A caller: [a newspaper falls out of a car, and Snyder picks it up and reads it] Well, let's not forget, Marsha that there's a people here, okay, who are not happy about the use of the name, the Football Washington Redskins!
Woman: Well yeah, but does anyone really care about them? [he turns to the camera and sheds a tear, in the manner of Indian Eyes Cody (Espera Oscar de Corti)]
[Back at Washington Redskins headquarters...]
Cartman: Dude, this is sooo cool! We only have six days to go before all the money pledged to our company becomes liquid!

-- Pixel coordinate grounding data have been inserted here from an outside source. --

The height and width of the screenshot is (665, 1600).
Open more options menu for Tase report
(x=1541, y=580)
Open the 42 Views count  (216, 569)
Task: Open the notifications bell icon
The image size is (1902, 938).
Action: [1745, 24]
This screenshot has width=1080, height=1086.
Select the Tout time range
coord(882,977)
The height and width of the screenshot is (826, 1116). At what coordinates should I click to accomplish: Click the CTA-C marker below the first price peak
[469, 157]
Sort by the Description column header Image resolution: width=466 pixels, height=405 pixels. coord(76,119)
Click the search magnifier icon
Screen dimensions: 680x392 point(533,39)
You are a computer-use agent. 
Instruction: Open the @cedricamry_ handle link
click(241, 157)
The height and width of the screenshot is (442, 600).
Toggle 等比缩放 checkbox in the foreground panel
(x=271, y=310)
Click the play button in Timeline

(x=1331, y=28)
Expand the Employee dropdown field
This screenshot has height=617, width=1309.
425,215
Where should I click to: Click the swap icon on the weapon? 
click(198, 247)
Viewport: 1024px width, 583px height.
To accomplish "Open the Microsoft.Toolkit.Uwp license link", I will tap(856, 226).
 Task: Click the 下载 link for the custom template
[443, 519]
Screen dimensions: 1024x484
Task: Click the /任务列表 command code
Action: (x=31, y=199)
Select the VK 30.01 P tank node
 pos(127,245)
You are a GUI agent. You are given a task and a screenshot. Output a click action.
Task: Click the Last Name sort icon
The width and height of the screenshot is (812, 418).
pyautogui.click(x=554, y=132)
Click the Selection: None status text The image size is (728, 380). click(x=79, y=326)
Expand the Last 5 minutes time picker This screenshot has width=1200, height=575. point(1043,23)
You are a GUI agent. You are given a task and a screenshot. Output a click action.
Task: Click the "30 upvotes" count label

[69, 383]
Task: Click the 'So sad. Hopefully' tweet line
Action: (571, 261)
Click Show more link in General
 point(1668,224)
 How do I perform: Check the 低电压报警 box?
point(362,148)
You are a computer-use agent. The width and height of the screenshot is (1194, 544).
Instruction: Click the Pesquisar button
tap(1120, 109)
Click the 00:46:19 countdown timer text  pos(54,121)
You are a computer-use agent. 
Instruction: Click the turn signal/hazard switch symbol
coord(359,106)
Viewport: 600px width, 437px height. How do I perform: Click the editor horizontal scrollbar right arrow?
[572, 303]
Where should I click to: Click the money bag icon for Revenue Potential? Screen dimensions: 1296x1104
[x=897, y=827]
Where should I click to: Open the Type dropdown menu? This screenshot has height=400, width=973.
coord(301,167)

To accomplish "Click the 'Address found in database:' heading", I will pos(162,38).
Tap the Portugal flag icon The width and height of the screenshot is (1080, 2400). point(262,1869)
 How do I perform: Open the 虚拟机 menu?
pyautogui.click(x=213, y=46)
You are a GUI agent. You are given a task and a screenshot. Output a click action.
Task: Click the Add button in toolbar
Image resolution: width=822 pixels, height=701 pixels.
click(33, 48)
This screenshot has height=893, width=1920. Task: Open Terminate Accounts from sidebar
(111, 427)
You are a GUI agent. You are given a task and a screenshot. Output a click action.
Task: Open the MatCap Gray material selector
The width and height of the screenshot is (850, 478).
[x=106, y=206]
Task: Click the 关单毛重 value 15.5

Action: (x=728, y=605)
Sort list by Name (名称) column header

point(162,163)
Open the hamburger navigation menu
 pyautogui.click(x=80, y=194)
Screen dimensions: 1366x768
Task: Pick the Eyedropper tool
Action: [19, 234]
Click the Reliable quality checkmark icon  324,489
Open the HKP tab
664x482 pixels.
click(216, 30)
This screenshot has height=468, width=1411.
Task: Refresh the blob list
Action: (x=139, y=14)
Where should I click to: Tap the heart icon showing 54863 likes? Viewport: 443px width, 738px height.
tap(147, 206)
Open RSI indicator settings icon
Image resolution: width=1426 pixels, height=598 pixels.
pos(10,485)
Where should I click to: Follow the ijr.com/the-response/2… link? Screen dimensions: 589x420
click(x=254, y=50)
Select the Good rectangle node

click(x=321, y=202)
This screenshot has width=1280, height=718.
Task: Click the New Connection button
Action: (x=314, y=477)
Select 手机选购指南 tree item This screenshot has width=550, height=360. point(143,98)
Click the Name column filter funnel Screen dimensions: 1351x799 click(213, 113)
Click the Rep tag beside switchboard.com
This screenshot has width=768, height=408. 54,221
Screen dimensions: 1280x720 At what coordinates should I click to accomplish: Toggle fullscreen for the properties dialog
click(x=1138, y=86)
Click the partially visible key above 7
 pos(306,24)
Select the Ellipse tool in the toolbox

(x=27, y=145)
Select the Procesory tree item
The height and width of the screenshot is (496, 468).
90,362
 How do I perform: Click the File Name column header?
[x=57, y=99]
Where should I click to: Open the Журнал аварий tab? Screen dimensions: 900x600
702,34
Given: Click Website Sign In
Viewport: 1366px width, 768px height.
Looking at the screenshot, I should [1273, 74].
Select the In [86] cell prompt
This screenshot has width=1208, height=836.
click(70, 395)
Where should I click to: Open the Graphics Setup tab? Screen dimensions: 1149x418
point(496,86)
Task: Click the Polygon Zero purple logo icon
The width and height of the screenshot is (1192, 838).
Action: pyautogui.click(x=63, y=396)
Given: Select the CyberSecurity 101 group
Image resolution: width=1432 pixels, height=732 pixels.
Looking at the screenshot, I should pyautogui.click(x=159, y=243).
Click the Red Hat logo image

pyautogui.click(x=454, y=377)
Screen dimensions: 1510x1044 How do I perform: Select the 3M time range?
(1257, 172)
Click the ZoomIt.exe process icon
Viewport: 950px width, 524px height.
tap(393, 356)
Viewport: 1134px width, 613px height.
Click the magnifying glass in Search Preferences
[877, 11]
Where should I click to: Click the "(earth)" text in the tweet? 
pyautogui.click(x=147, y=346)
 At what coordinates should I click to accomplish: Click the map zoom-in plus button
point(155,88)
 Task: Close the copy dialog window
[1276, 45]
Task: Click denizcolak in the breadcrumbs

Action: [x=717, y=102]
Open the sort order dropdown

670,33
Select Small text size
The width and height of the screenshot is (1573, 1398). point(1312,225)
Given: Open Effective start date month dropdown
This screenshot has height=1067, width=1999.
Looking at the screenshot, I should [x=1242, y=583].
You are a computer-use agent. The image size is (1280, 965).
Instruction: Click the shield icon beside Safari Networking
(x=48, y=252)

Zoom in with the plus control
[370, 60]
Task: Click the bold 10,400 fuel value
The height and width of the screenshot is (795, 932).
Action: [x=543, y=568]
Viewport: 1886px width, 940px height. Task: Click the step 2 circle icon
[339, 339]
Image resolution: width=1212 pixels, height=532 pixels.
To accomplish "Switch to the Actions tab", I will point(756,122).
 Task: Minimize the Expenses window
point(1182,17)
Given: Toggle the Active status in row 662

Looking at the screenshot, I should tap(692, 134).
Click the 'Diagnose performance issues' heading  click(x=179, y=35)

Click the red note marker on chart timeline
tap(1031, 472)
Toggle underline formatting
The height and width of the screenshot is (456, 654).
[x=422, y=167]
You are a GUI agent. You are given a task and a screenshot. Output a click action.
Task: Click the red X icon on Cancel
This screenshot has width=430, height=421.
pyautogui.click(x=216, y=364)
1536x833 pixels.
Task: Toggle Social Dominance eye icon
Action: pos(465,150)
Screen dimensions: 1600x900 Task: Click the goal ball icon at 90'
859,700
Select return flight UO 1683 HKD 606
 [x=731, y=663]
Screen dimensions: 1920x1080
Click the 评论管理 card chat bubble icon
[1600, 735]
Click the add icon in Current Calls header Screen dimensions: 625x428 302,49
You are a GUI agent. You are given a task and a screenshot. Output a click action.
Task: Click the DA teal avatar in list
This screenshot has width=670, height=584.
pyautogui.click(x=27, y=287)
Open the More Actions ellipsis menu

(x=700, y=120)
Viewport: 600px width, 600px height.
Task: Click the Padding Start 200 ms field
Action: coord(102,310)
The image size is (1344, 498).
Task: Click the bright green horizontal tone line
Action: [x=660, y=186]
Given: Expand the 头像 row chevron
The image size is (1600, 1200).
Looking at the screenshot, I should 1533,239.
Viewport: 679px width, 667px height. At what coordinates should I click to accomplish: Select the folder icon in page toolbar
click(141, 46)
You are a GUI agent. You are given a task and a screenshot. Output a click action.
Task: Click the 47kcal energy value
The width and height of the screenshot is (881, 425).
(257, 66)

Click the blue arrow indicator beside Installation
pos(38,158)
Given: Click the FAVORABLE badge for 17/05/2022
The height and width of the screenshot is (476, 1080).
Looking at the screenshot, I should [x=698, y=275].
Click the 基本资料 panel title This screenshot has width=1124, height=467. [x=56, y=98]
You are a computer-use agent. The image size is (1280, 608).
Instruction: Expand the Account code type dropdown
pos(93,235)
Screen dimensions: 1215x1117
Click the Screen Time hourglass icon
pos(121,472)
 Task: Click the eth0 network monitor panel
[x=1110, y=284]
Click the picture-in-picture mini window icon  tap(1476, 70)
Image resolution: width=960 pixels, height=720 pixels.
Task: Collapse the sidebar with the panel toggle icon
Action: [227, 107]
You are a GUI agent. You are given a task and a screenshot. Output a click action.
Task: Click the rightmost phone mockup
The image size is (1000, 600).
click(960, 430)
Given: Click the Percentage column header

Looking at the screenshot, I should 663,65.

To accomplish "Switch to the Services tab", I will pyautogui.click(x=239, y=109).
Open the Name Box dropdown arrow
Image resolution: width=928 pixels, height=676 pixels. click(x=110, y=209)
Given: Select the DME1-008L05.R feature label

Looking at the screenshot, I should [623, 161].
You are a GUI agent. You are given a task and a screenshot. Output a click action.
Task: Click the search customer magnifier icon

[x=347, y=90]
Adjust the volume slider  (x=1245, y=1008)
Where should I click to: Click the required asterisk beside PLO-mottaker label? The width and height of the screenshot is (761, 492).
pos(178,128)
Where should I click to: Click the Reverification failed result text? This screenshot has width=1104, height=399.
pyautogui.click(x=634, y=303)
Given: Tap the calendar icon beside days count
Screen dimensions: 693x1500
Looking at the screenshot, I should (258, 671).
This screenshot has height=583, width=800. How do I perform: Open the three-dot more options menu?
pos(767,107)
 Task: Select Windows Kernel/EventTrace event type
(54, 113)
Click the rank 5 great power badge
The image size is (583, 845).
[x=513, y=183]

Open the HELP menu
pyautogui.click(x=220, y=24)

Kyle: [enters with Stan] Guys, we need to talk to you. I really don't think we wanna be a company that ISIS looks up to. We should maybe issue a statement saying that we don't sanction them.
Cartman: Oh no. No, you guys. We started this company to do nothing. If we start doing stuff now, it'll put it all at risk!
Kyle: People aren't gonna support our company if we dig in our heels and say we don't care about anything!
Cartman: Digging in our heels and pissing on public opinion us what the Washington Redskins are all about! [pounds the desk a couple of times.] Now come on, guys! If you wanna be a successful business, then you have to be honest about what you are! [pound] Once you take a stand on something, you're pretending like your company is about more than money. Then all of a sudden you're the NFL and and your players get caught molesting little boys!
Kyle: That's the Catholic Church!
Cartman: NFL, Catholic Church, same thing! Okay, let's use the Catholic Church! You take a moral stand on issues, you say you're about honor and integrity, and the next thing you know, your clergymen are getting caught beating up their wives in an elevator!
Kyle: That's the NFL!
Cartman: It's the same thing, Kyle! The point is, if we as an organization claim to be about high morality, somebody is eventually going to get raped or beaten in an elevator and it's most likely going to be Butters.
Butters: [gasps] Oh no!
Kyle: All right, I really don't want to have to do this, but... I'm not happy with the direction this company is taking.
Cartman: Well, what are you gonna do? Go back to school? I'm not going back there, man!
Kyle: Maybe I'll start my own company.
Cartman: Well that's fine! You can't call yourself "Washington Redskins!"
Kyle: I don't want to! It's a stupid name! [eerie music plays for a few seconds]
Cartman: Well, I guess everything's out on the table now, huh Kyle?
Kyle: Yeah. I guess... I guess everything is.
Cartman: Stan? Do you think our name is stupid too?
Stan: I don't know, I... But I don't know if my future is with this company either.
Cartman: Well then, I wish you both well in your new venture. Good-bye. [Kyle and Stan walk out the door. Butters begins to follow them, but stops in his tracks.]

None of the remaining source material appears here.